%%

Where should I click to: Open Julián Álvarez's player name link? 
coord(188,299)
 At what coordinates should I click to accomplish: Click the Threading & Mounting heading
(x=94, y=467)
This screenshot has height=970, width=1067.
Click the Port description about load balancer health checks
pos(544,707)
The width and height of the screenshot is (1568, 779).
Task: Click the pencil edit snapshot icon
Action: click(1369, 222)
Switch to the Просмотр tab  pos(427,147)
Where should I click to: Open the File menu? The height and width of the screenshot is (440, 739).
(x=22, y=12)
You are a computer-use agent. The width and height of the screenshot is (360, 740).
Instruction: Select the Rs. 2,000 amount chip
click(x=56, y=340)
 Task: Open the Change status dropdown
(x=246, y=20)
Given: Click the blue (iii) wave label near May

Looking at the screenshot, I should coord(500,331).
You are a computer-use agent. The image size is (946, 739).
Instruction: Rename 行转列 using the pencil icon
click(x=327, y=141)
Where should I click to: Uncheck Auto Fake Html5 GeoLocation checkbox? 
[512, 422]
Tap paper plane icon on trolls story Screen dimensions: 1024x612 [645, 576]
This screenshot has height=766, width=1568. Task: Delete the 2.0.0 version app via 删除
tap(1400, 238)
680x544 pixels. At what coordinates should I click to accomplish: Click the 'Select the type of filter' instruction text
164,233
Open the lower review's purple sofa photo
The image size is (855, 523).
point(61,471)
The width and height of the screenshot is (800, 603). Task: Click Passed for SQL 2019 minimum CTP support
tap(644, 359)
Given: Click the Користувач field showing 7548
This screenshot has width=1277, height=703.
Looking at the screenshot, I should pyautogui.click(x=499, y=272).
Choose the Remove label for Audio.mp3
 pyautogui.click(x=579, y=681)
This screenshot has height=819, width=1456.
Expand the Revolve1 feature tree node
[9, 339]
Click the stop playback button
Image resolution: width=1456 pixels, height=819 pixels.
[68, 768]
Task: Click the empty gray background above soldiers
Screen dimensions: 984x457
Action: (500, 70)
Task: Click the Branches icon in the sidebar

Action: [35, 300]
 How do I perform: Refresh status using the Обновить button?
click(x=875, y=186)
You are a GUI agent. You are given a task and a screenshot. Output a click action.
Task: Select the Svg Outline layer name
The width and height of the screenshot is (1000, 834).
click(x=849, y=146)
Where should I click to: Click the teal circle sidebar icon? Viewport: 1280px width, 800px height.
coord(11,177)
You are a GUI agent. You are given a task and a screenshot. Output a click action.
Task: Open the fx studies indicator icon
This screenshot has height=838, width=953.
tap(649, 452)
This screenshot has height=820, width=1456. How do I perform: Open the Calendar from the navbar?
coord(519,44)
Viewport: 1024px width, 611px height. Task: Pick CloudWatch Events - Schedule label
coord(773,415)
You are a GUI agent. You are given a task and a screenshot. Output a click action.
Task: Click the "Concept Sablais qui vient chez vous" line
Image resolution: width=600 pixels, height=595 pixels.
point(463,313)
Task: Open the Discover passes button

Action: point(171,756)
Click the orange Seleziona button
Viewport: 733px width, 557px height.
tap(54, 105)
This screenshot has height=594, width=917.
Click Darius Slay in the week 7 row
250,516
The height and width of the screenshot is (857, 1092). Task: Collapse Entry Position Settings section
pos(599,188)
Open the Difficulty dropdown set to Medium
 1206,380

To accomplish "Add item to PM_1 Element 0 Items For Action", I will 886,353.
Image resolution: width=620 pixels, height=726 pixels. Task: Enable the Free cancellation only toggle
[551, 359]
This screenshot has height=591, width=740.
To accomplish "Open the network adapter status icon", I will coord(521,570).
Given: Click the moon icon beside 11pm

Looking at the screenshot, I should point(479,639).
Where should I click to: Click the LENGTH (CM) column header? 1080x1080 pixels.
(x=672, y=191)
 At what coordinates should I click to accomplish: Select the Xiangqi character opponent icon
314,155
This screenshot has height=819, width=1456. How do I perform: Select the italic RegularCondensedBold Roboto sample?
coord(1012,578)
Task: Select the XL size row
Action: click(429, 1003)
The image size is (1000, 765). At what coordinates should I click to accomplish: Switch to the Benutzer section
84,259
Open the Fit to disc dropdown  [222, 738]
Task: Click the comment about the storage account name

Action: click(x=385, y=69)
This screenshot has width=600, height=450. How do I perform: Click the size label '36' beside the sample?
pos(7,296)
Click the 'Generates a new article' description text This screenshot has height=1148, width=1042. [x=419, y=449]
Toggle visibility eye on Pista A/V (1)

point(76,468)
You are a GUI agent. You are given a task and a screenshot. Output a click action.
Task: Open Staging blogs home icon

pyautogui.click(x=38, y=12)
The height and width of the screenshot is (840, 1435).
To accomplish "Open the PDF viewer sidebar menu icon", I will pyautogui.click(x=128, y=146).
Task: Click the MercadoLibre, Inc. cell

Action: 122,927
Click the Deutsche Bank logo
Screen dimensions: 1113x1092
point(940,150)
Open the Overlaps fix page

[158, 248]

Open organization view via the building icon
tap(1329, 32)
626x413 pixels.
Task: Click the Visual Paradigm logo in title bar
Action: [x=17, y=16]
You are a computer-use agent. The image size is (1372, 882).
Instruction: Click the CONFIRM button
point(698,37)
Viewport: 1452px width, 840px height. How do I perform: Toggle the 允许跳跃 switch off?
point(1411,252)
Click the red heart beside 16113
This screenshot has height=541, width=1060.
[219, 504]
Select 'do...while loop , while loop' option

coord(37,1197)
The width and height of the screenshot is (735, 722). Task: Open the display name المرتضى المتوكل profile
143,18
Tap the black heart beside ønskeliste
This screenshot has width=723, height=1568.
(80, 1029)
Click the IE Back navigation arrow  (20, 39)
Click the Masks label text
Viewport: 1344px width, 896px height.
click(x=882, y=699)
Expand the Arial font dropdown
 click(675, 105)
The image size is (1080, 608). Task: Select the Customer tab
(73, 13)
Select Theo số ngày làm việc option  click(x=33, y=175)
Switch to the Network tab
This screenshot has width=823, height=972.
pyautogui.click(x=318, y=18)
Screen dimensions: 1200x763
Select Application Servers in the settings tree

%%

Task to carry out:
Rewrite all of the entries above, replacing "Where should I click to" with "Which spot should I click to" and leaving everything else unchanged.

Answer to the exercise:
Which spot should I click to: Open Julián Álvarez's player name link? 
coord(188,299)
 At what coordinates should I click to accomplish: Click the Threading & Mounting heading
(x=94, y=467)
This screenshot has height=970, width=1067.
Click the Port description about load balancer health checks
pos(544,707)
The width and height of the screenshot is (1568, 779).
Task: Click the pencil edit snapshot icon
Action: click(1369, 222)
Switch to the Просмотр tab  pos(427,147)
Which spot should I click to: Open the File menu? The height and width of the screenshot is (440, 739).
(x=22, y=12)
You are a computer-use agent. The width and height of the screenshot is (360, 740).
Instruction: Select the Rs. 2,000 amount chip
click(x=56, y=340)
 Task: Open the Change status dropdown
(x=246, y=20)
Given: Click the blue (iii) wave label near May

Looking at the screenshot, I should coord(500,331).
You are a computer-use agent. The image size is (946, 739).
Instruction: Rename 行转列 using the pencil icon
click(x=327, y=141)
Which spot should I click to: Uncheck Auto Fake Html5 GeoLocation checkbox? 
[512, 422]
Tap paper plane icon on trolls story Screen dimensions: 1024x612 [645, 576]
This screenshot has height=766, width=1568. Task: Delete the 2.0.0 version app via 删除
tap(1400, 238)
680x544 pixels. At what coordinates should I click to accomplish: Click the 'Select the type of filter' instruction text
164,233
Open the lower review's purple sofa photo
The image size is (855, 523).
point(61,471)
The width and height of the screenshot is (800, 603). Task: Click Passed for SQL 2019 minimum CTP support
tap(644, 359)
Given: Click the Користувач field showing 7548
This screenshot has width=1277, height=703.
Looking at the screenshot, I should pyautogui.click(x=499, y=272).
Choose the Remove label for Audio.mp3
 pyautogui.click(x=579, y=681)
This screenshot has height=819, width=1456.
Expand the Revolve1 feature tree node
[9, 339]
Click the stop playback button
Image resolution: width=1456 pixels, height=819 pixels.
[68, 768]
Task: Click the empty gray background above soldiers
Screen dimensions: 984x457
Action: (500, 70)
Task: Click the Branches icon in the sidebar

Action: [35, 300]
 How do I perform: Refresh status using the Обновить button?
click(x=875, y=186)
You are a GUI agent. You are given a task and a screenshot. Output a click action.
Task: Select the Svg Outline layer name
The width and height of the screenshot is (1000, 834).
click(x=849, y=146)
Which spot should I click to: Click the teal circle sidebar icon? Viewport: 1280px width, 800px height.
coord(11,177)
You are a GUI agent. You are given a task and a screenshot. Output a click action.
Task: Open the fx studies indicator icon
This screenshot has height=838, width=953.
tap(649, 452)
This screenshot has height=820, width=1456. How do I perform: Open the Calendar from the navbar?
coord(519,44)
Viewport: 1024px width, 611px height. Task: Pick CloudWatch Events - Schedule label
coord(773,415)
You are a GUI agent. You are given a task and a screenshot. Output a click action.
Task: Click the "Concept Sablais qui vient chez vous" line
Image resolution: width=600 pixels, height=595 pixels.
point(463,313)
Task: Open the Discover passes button

Action: point(171,756)
Click the orange Seleziona button
Viewport: 733px width, 557px height.
tap(54, 105)
This screenshot has height=594, width=917.
Click Darius Slay in the week 7 row
250,516
The height and width of the screenshot is (857, 1092). Task: Collapse Entry Position Settings section
pos(599,188)
Open the Difficulty dropdown set to Medium
 1206,380

To accomplish "Add item to PM_1 Element 0 Items For Action", I will 886,353.
Image resolution: width=620 pixels, height=726 pixels. Task: Enable the Free cancellation only toggle
[551, 359]
This screenshot has height=591, width=740.
To accomplish "Open the network adapter status icon", I will coord(521,570).
Given: Click the moon icon beside 11pm

Looking at the screenshot, I should point(479,639).
Which spot should I click to: Click the LENGTH (CM) column header? 1080x1080 pixels.
(x=672, y=191)
 At what coordinates should I click to accomplish: Select the Xiangqi character opponent icon
314,155
This screenshot has height=819, width=1456. How do I perform: Select the italic RegularCondensedBold Roboto sample?
coord(1012,578)
Task: Select the XL size row
Action: click(429, 1003)
The image size is (1000, 765). At what coordinates should I click to accomplish: Switch to the Benutzer section
84,259
Open the Fit to disc dropdown  [222, 738]
Task: Click the comment about the storage account name

Action: click(x=385, y=69)
This screenshot has width=600, height=450. How do I perform: Click the size label '36' beside the sample?
pos(7,296)
Click the 'Generates a new article' description text This screenshot has height=1148, width=1042. [x=419, y=449]
Toggle visibility eye on Pista A/V (1)

point(76,468)
You are a GUI agent. You are given a task and a screenshot. Output a click action.
Task: Open Staging blogs home icon

pyautogui.click(x=38, y=12)
The height and width of the screenshot is (840, 1435).
To accomplish "Open the PDF viewer sidebar menu icon", I will pyautogui.click(x=128, y=146).
Task: Click the MercadoLibre, Inc. cell

Action: 122,927
Click the Deutsche Bank logo
Screen dimensions: 1113x1092
point(940,150)
Open the Overlaps fix page

[158, 248]

Open organization view via the building icon
tap(1329, 32)
626x413 pixels.
Task: Click the Visual Paradigm logo in title bar
Action: [x=17, y=16]
You are a computer-use agent. The image size is (1372, 882).
Instruction: Click the CONFIRM button
point(698,37)
Viewport: 1452px width, 840px height. How do I perform: Toggle the 允许跳跃 switch off?
point(1411,252)
Click the red heart beside 16113
This screenshot has height=541, width=1060.
[219, 504]
Select 'do...while loop , while loop' option

coord(37,1197)
The width and height of the screenshot is (735, 722). Task: Open the display name المرتضى المتوكل profile
143,18
Tap the black heart beside ønskeliste
This screenshot has width=723, height=1568.
(80, 1029)
Click the IE Back navigation arrow  (20, 39)
Click the Masks label text
Viewport: 1344px width, 896px height.
click(x=882, y=699)
Expand the Arial font dropdown
 click(675, 105)
The image size is (1080, 608). Task: Select the Customer tab
(73, 13)
Select Theo số ngày làm việc option  click(x=33, y=175)
Switch to the Network tab
This screenshot has width=823, height=972.
pyautogui.click(x=318, y=18)
Screen dimensions: 1200x763
Select Application Servers in the settings tree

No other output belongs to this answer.